_DATA_
▽

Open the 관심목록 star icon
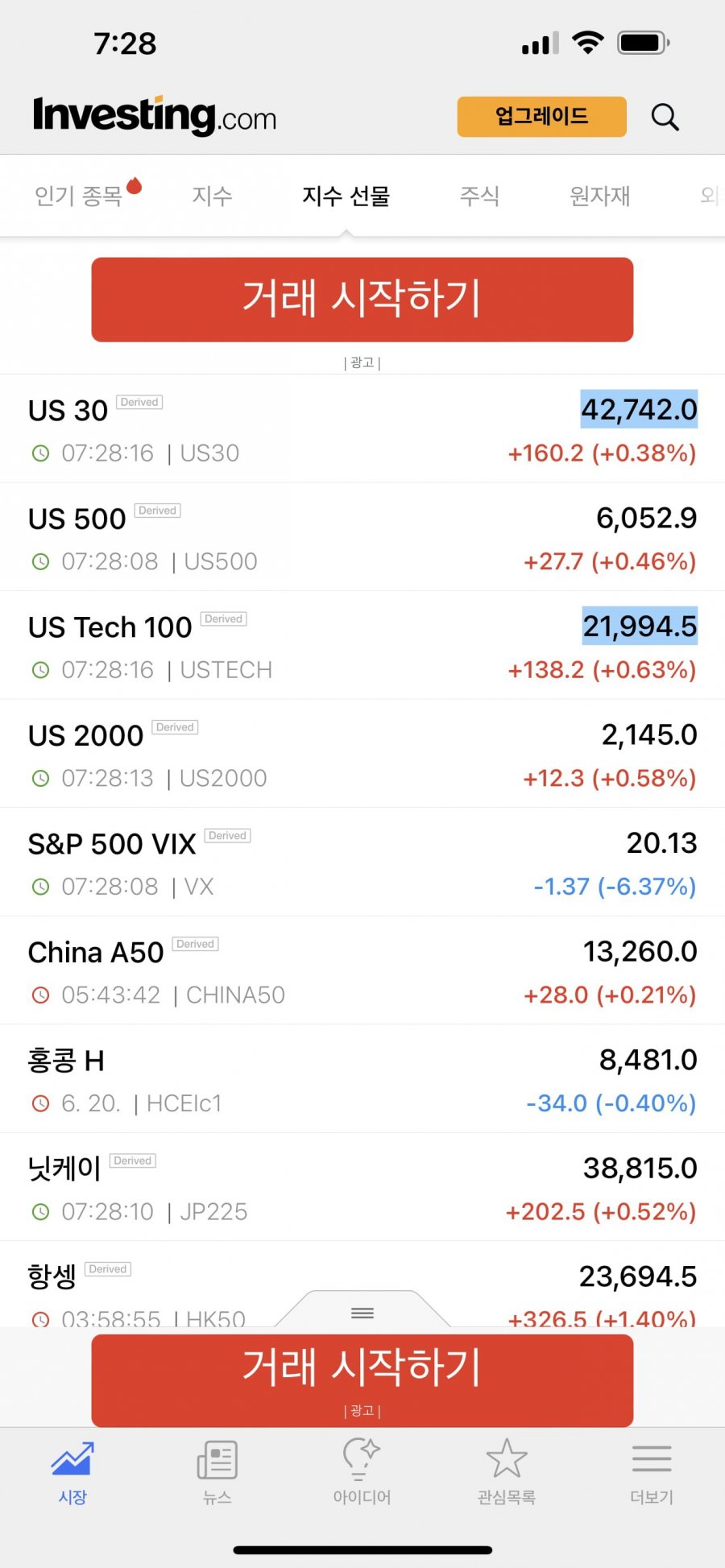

△
▽

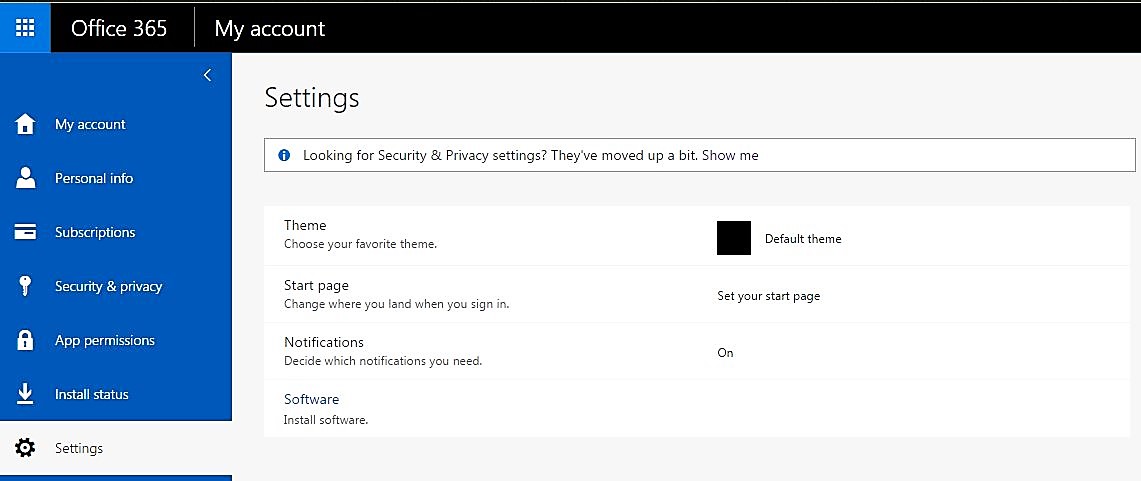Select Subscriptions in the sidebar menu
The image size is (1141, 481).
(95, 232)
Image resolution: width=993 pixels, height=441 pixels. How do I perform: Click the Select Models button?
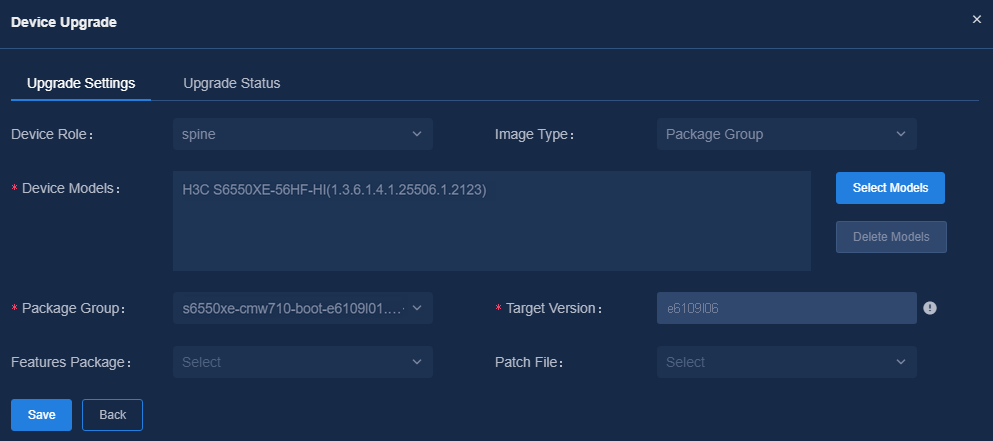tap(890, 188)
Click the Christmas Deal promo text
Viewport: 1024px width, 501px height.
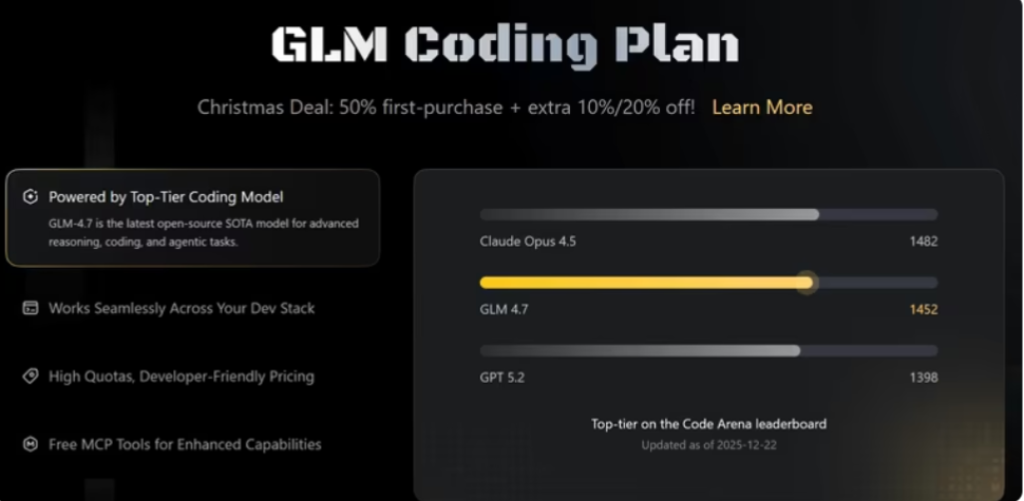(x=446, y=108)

△
▽

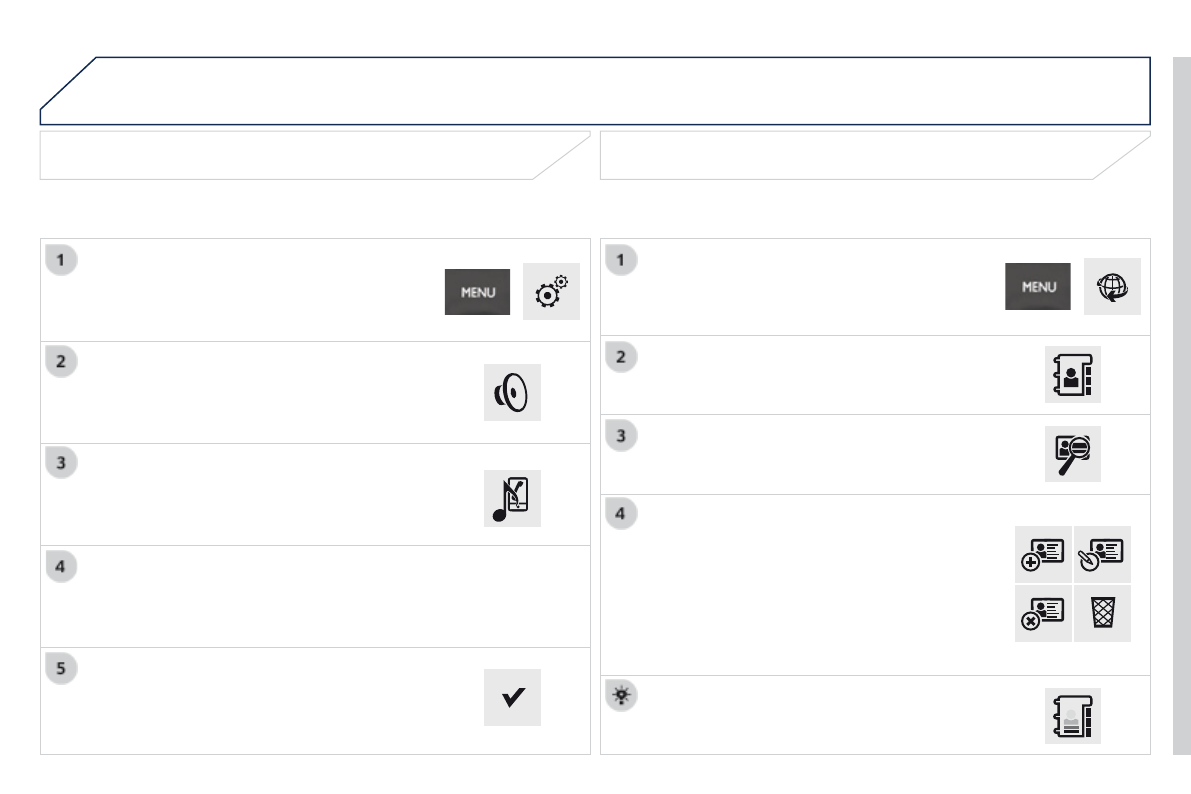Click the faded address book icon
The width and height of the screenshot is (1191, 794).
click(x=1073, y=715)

△

_WHAT IS BEING ASKED_
Transfer the lines from the one with "Click the Christmas Deal promo text" through the one with "(x=446, y=108)", both included, into your reply, subtracting 12 from every coordinate in the answers and keeping everything else as it is. Leave the pictures out.

_EXERCISE RESULT_
Click the Christmas Deal promo text
Viewport: 1024px width, 501px height.
(x=434, y=96)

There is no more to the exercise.